→ Saved data entries:
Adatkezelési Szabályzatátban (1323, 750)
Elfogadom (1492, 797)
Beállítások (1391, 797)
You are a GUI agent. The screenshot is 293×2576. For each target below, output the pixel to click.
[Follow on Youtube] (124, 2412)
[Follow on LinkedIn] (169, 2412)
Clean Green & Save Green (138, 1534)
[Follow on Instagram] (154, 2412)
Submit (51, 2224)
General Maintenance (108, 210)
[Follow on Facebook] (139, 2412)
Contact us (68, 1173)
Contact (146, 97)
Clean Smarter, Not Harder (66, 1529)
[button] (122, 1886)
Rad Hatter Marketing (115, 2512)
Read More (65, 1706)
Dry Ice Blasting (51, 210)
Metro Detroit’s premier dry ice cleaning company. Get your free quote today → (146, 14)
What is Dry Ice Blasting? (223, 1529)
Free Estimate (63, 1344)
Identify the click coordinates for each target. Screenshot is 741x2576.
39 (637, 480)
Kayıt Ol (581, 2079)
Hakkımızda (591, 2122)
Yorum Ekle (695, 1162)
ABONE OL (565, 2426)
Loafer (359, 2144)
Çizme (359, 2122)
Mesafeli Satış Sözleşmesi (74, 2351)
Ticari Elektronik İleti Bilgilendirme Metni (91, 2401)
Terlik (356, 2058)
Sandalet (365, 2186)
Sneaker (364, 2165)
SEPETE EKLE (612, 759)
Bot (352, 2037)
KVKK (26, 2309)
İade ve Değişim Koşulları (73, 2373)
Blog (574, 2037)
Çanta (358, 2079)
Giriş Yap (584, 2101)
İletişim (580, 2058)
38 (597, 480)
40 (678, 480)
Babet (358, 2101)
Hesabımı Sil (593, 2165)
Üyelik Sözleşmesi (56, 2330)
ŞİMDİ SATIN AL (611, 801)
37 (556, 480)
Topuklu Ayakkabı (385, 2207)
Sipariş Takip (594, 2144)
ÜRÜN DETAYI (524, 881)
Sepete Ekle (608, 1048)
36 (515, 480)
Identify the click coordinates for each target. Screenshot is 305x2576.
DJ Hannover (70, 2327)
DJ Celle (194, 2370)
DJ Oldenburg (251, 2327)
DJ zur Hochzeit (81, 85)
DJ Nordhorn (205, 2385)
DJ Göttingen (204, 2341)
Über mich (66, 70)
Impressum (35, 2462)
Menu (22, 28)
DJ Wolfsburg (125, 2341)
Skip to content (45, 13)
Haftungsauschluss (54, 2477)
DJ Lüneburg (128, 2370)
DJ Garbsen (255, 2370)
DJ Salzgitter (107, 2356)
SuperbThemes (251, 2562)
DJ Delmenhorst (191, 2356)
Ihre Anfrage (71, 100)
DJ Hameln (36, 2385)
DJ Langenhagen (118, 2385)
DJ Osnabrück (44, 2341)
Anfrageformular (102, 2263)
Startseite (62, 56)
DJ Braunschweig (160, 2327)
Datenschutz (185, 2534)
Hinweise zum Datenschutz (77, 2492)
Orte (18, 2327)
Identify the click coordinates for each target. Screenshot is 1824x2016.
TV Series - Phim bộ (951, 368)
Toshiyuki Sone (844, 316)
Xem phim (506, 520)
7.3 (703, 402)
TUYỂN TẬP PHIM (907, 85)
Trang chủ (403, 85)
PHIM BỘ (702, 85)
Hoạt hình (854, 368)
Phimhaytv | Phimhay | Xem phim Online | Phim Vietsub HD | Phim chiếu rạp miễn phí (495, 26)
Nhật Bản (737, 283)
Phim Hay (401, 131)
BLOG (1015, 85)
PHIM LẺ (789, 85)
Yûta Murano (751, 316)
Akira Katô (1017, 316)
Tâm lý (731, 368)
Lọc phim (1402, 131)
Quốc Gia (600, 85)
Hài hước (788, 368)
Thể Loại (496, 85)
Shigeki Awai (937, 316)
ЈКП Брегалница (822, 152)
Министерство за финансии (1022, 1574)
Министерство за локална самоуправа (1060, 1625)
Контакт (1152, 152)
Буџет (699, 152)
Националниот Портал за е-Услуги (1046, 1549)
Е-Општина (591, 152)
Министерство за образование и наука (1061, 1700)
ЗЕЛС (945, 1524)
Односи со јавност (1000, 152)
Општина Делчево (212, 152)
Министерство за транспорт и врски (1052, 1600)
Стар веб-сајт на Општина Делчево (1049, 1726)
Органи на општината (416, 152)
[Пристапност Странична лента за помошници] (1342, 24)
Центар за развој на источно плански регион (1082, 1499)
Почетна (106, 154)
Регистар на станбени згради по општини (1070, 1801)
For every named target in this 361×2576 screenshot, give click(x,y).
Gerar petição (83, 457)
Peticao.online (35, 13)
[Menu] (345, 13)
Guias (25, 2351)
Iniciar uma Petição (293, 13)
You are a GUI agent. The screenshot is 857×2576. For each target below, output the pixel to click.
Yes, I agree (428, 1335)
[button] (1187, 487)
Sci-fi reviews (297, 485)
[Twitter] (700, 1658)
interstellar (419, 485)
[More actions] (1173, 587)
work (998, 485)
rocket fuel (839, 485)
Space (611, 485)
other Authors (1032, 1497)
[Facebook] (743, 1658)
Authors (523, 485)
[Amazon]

→ ACTIVITY:
All the entries should be output exactly as given.

→ RESPONSE:
Adatkezelési Szabályzatátban (1323, 750)
Elfogadom (1492, 797)
Beállítások (1391, 797)
You are a GUI agent. The screenshot is 293×2576. For each target below, output the pixel to click.
[Follow on Youtube] (124, 2412)
[Follow on LinkedIn] (169, 2412)
Clean Green & Save Green (138, 1534)
[Follow on Instagram] (154, 2412)
Submit (51, 2224)
General Maintenance (108, 210)
[Follow on Facebook] (139, 2412)
Contact us (68, 1173)
Contact (146, 97)
Clean Smarter, Not Harder (66, 1529)
[button] (122, 1886)
Rad Hatter Marketing (115, 2512)
Read More (65, 1706)
Dry Ice Blasting (51, 210)
Metro Detroit’s premier dry ice cleaning company. Get your free quote today → (146, 14)
What is Dry Ice Blasting? (223, 1529)
Free Estimate (63, 1344)
Identify the click coordinates for each target. Screenshot is 741x2576.
39 (637, 480)
Kayıt Ol (581, 2079)
Hakkımızda (591, 2122)
Yorum Ekle (695, 1162)
ABONE OL (565, 2426)
Loafer (359, 2144)
Çizme (359, 2122)
Mesafeli Satış Sözleşmesi (74, 2351)
Ticari Elektronik İleti Bilgilendirme Metni (91, 2401)
Terlik (356, 2058)
Sandalet (365, 2186)
Sneaker (364, 2165)
SEPETE EKLE (612, 759)
Bot (352, 2037)
KVKK (26, 2309)
İade ve Değişim Koşulları (73, 2373)
Blog (574, 2037)
Çanta (358, 2079)
Giriş Yap (584, 2101)
İletişim (580, 2058)
38 (597, 480)
40 (678, 480)
Babet (358, 2101)
Hesabımı Sil (593, 2165)
Üyelik Sözleşmesi (56, 2330)
ŞİMDİ SATIN AL (611, 801)
37 (556, 480)
Topuklu Ayakkabı (385, 2207)
Sipariş Takip (594, 2144)
ÜRÜN DETAYI (524, 881)
Sepete Ekle (608, 1048)
36 (515, 480)
Identify the click coordinates for each target. Screenshot is 305x2576.
DJ Hannover (70, 2327)
DJ Celle (194, 2370)
DJ Oldenburg (251, 2327)
DJ zur Hochzeit (81, 85)
DJ Nordhorn (205, 2385)
DJ Göttingen (204, 2341)
Über mich (66, 70)
Impressum (35, 2462)
Menu (22, 28)
DJ Wolfsburg (125, 2341)
Skip to content (45, 13)
Haftungsauschluss (54, 2477)
DJ Lüneburg (128, 2370)
DJ Garbsen (255, 2370)
DJ Salzgitter (107, 2356)
SuperbThemes (251, 2562)
DJ Delmenhorst (191, 2356)
Ihre Anfrage (71, 100)
DJ Hameln (36, 2385)
DJ Langenhagen (118, 2385)
DJ Osnabrück (44, 2341)
Anfrageformular (102, 2263)
Startseite (62, 56)
DJ Braunschweig (160, 2327)
Datenschutz (185, 2534)
Hinweise zum Datenschutz (77, 2492)
Orte (18, 2327)
Identify the click coordinates for each target. Screenshot is 1824x2016.
TV Series - Phim bộ (951, 368)
Toshiyuki Sone (844, 316)
Xem phim (506, 520)
7.3 (703, 402)
TUYỂN TẬP PHIM (907, 85)
Trang chủ (403, 85)
PHIM BỘ (702, 85)
Hoạt hình (854, 368)
Phimhaytv | Phimhay | Xem phim Online | Phim Vietsub HD | Phim chiếu rạp miễn phí (495, 26)
Nhật Bản (737, 283)
Phim Hay (401, 131)
BLOG (1015, 85)
PHIM LẺ (789, 85)
Yûta Murano (751, 316)
Akira Katô (1017, 316)
Tâm lý (731, 368)
Lọc phim (1402, 131)
Quốc Gia (600, 85)
Hài hước (788, 368)
Thể Loại (496, 85)
Shigeki Awai (937, 316)
ЈКП Брегалница (822, 152)
Министерство за финансии (1022, 1574)
Министерство за локална самоуправа (1060, 1625)
Контакт (1152, 152)
Буџет (699, 152)
Националниот Портал за е-Услуги (1046, 1549)
Е-Општина (591, 152)
Министерство за образование и наука (1061, 1700)
ЗЕЛС (945, 1524)
Односи со јавност (1000, 152)
Општина Делчево (212, 152)
Министерство за транспорт и врски (1052, 1600)
Стар веб-сајт на Општина Делчево (1049, 1726)
Органи на општината (416, 152)
[Пристапност Странична лента за помошници] (1342, 24)
Центар за развој на источно плански регион (1082, 1499)
Почетна (106, 154)
Регистар на станбени згради по општини (1070, 1801)
For every named target in this 361×2576 screenshot, give click(x,y).
Gerar petição (83, 457)
Peticao.online (35, 13)
[Menu] (345, 13)
Guias (25, 2351)
Iniciar uma Petição (293, 13)
You are a GUI agent. The screenshot is 857×2576. For each target below, output the pixel to click.
Yes, I agree (428, 1335)
[button] (1187, 487)
Sci-fi reviews (297, 485)
[Twitter] (700, 1658)
interstellar (419, 485)
[More actions] (1173, 587)
work (998, 485)
rocket fuel (839, 485)
Space (611, 485)
other Authors (1032, 1497)
[Facebook] (743, 1658)
Authors (523, 485)
[Amazon]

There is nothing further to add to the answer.